This Tiny Fungus Might Change The Way We Deal With Trash

[Arghamallick5151, CC BY-SA 4.0, via Wikimedia Commons]

In the 1967 hit movie ‘The Graduate,’ the main character, a young man gets cornered at his graduation party by a well-intentioned friend of his parents who delivers some advice as the young degree-holder thinks about the future. The older fellow says: “I want to say one word to you, just one word: plastics. There’s a great future in plastics.”

Since the 1960s, over nearly 8.5 billion tons plastic have been produced with almost 40 percent of it being used for one-time-use packaging. In the United States, landfills take in about 27 million tons of plastics alone. 

Plastics have become such a vital aspect of our modern way of life that it has shown up in our bloodstream, and everyone has seen a picture of the great plastic heap in the ocean. 

But now it looks like researchers have discovered a special little fungus that might turn plastic into organic matter, solving the growing problem of plastic pollution. 

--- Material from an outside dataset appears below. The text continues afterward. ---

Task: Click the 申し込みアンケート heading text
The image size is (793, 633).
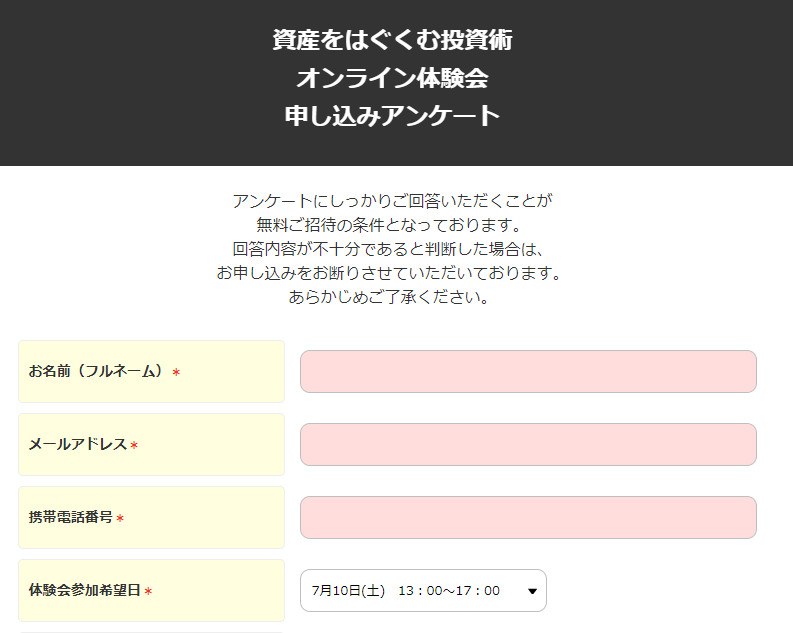Action: click(x=392, y=116)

It all started with a plastic-eating mushroom. 

The University of Colorado writes that in 2011, researchers at Yale University tested the ability of several dozen fungi to digest the synthetic polymer polyester polyurethane (PUR), a type of plastic. They found that several members of the Pestalotiopsis genus of fungi were capable of degrading PUR and converting it into organic matter in both solid and liquid suspensions. Two members of this genus were able to survive solely off PUR in anaerobic, or oxygen-free, and aerobic, or oxygenated, environments.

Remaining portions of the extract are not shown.